Países como Togo, Madagascar, Ruanda o Benín han integrado programas sanitarios para mejorar la eficiencia y reducir costes
Cuando Kaloga Mamadou, dermatólogo y jefe del programa de úlcera de buruli de Costa de Marfil, recorre las zonas rurales de su país para detectar y atender a las personas afectadas por esta dolencia, que causa una bacteria y que puede provocar una grave discapacidad si no se trata, encuentra otras muchas afecciones de la piel. “Pero si solo llevo pruebas y remedios para la úlcera de buruli, porque es para lo único que tengo financiación, dejo otras muchas sin tratar”, lamentaba este doctor en una entrevista con EL PAÍS.

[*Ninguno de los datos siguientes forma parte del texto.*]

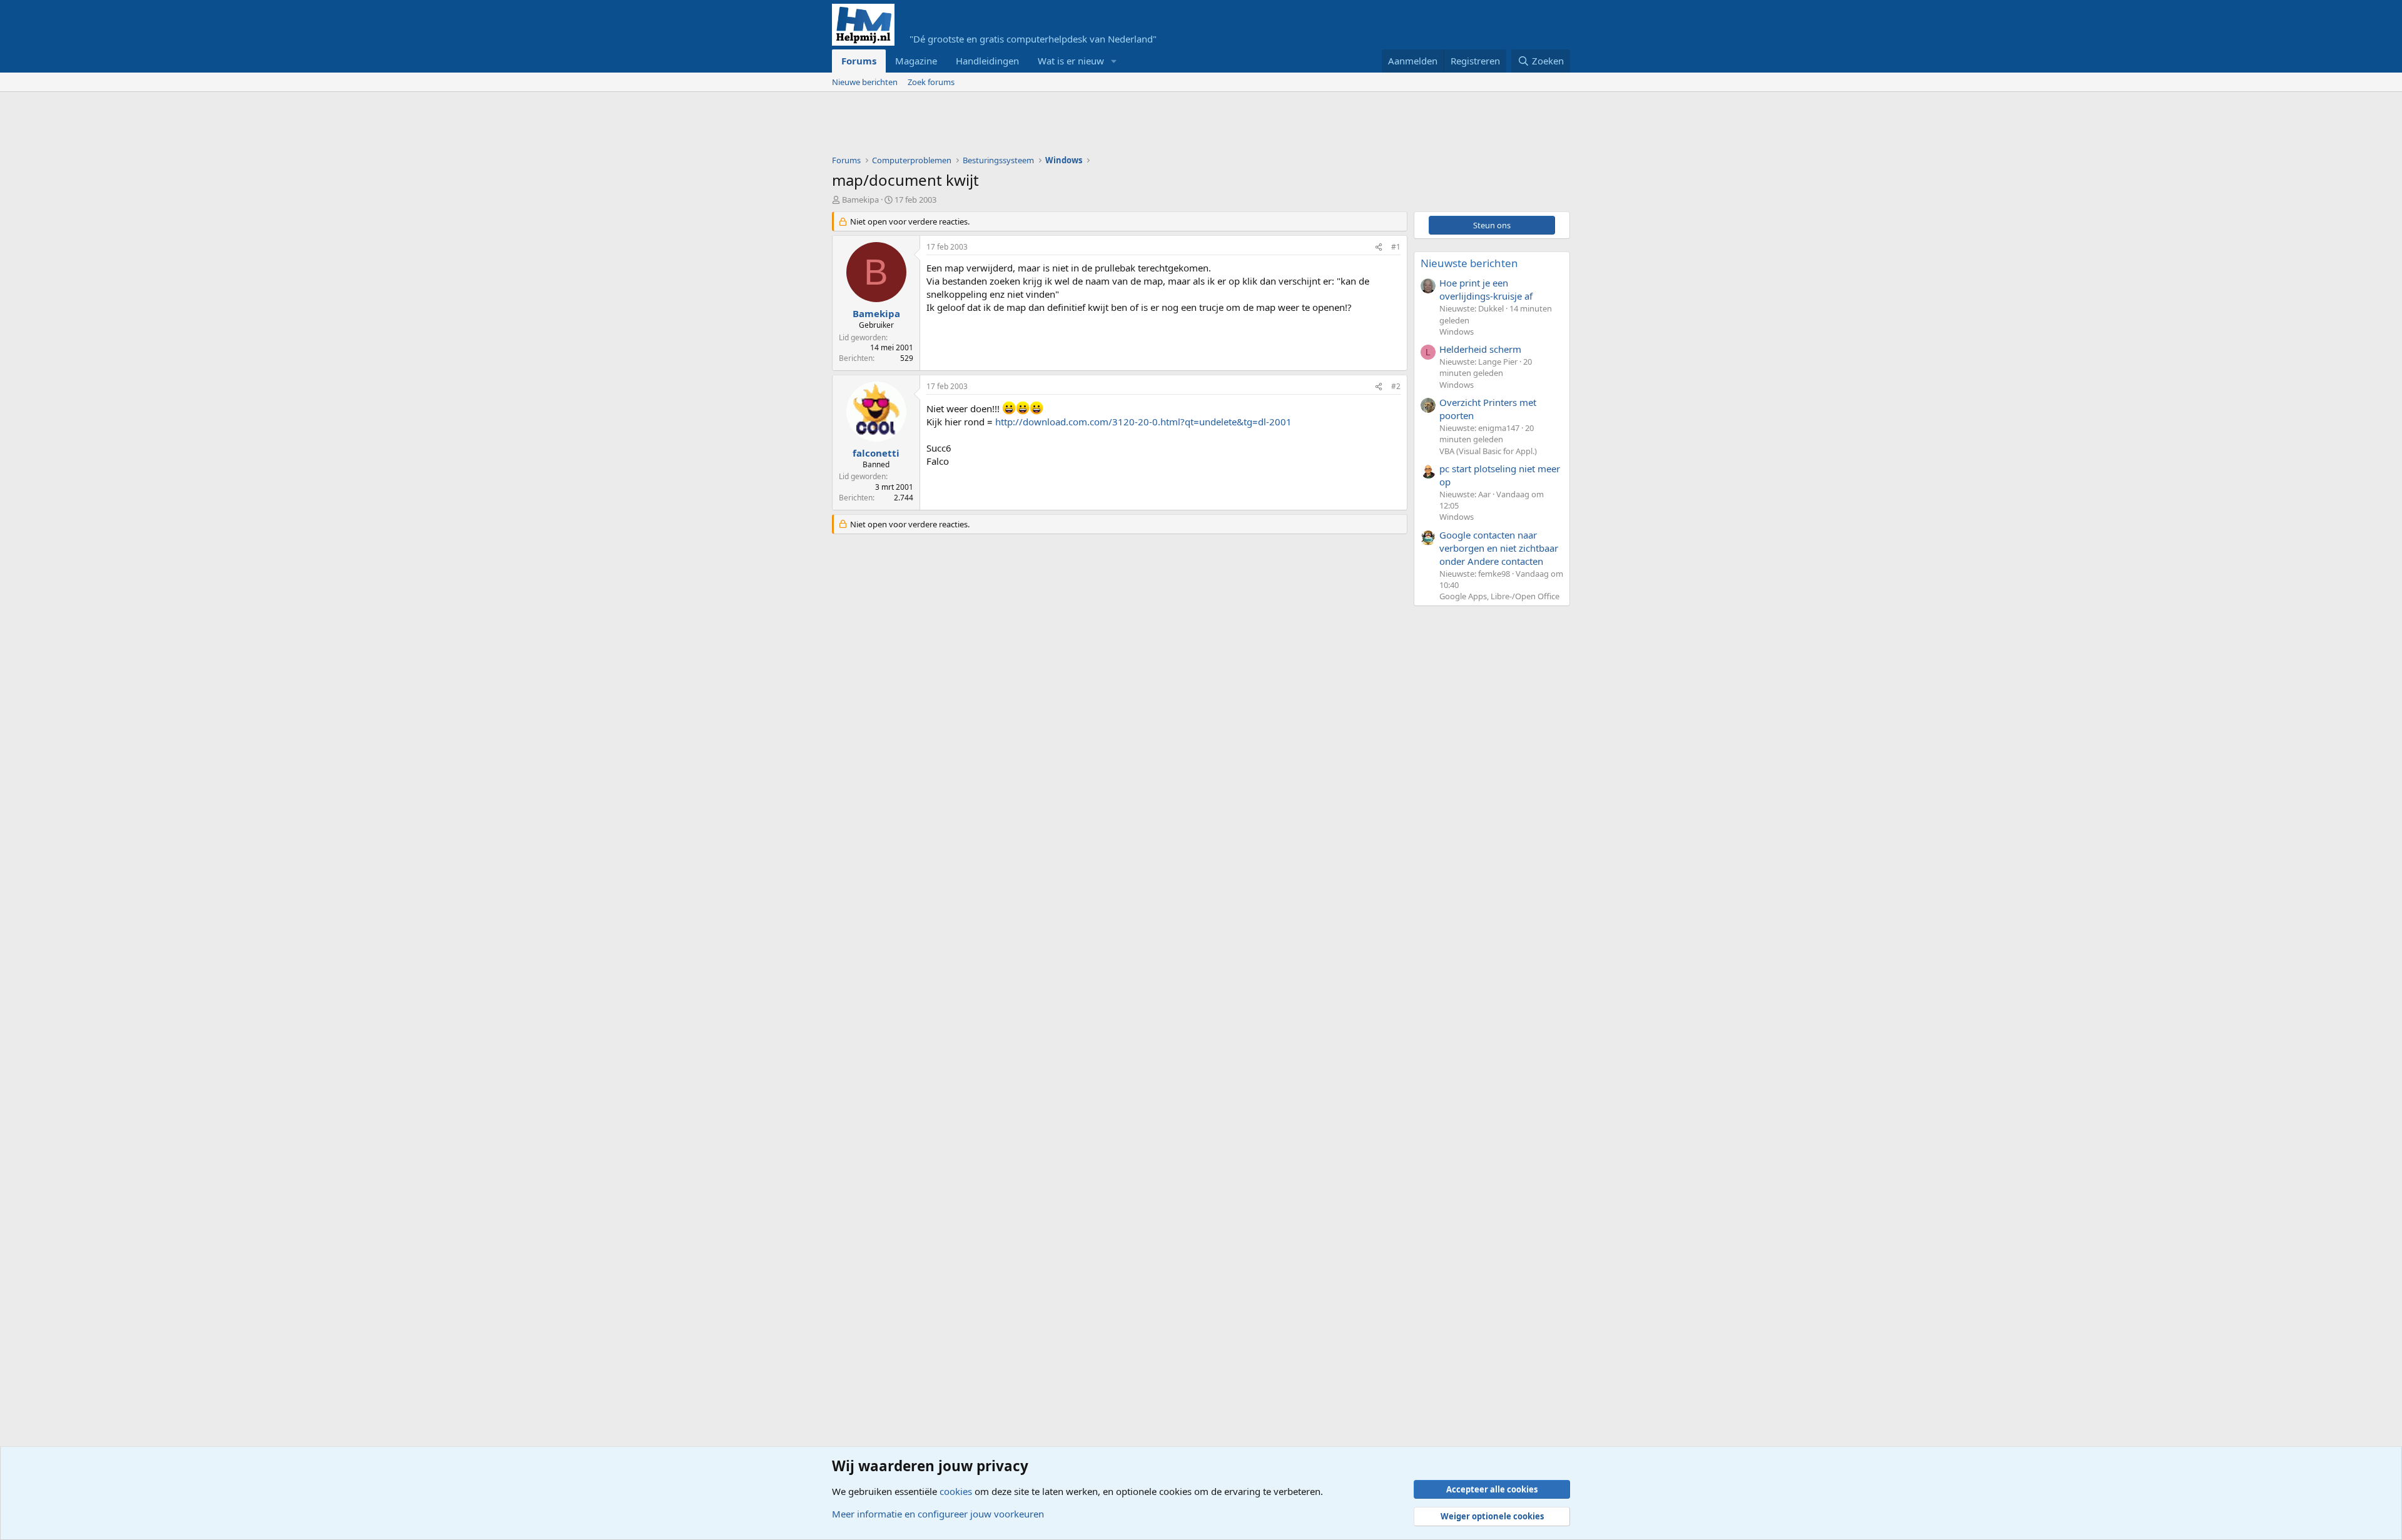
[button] (1114, 61)
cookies (956, 1491)
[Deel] (1379, 247)
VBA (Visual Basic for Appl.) (1488, 451)
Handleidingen (987, 60)
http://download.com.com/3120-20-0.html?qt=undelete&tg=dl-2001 (1143, 421)
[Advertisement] (1059, 126)
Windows (1456, 331)
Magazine (916, 60)
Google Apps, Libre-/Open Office (1499, 596)
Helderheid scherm (1480, 349)
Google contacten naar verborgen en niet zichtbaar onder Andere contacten (1498, 548)
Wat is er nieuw (1071, 60)
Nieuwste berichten (1469, 263)
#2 (1396, 386)
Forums (858, 60)
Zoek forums (931, 82)
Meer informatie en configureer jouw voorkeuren (938, 1513)
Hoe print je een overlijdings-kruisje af (1486, 289)
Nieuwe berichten (865, 82)
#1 (1396, 246)
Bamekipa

La frustración de Mamadou ejemplifica uno de los debates que atraviesan la salud global, el de cómo hacer más con menos, tras la caída abrupta de entre el 30% y el 40% en los fondos disponibles, como consecuencia del desplome de la financiación de la ayuda al desarrollo, según los cálculos de la Organización Mundial de la Salud (OMS). Pero al mismo tiempo, ofrece una solución: en un contexto de reducción de fondos destinados a programas verticales, es decir, aquellos centrados en una enfermedad concreta como el VIH o la malaria, los ministerios de Salud del Sur Global han apostado por la integración de programas sanitarios para reducir costes y mejorar la eficiencia.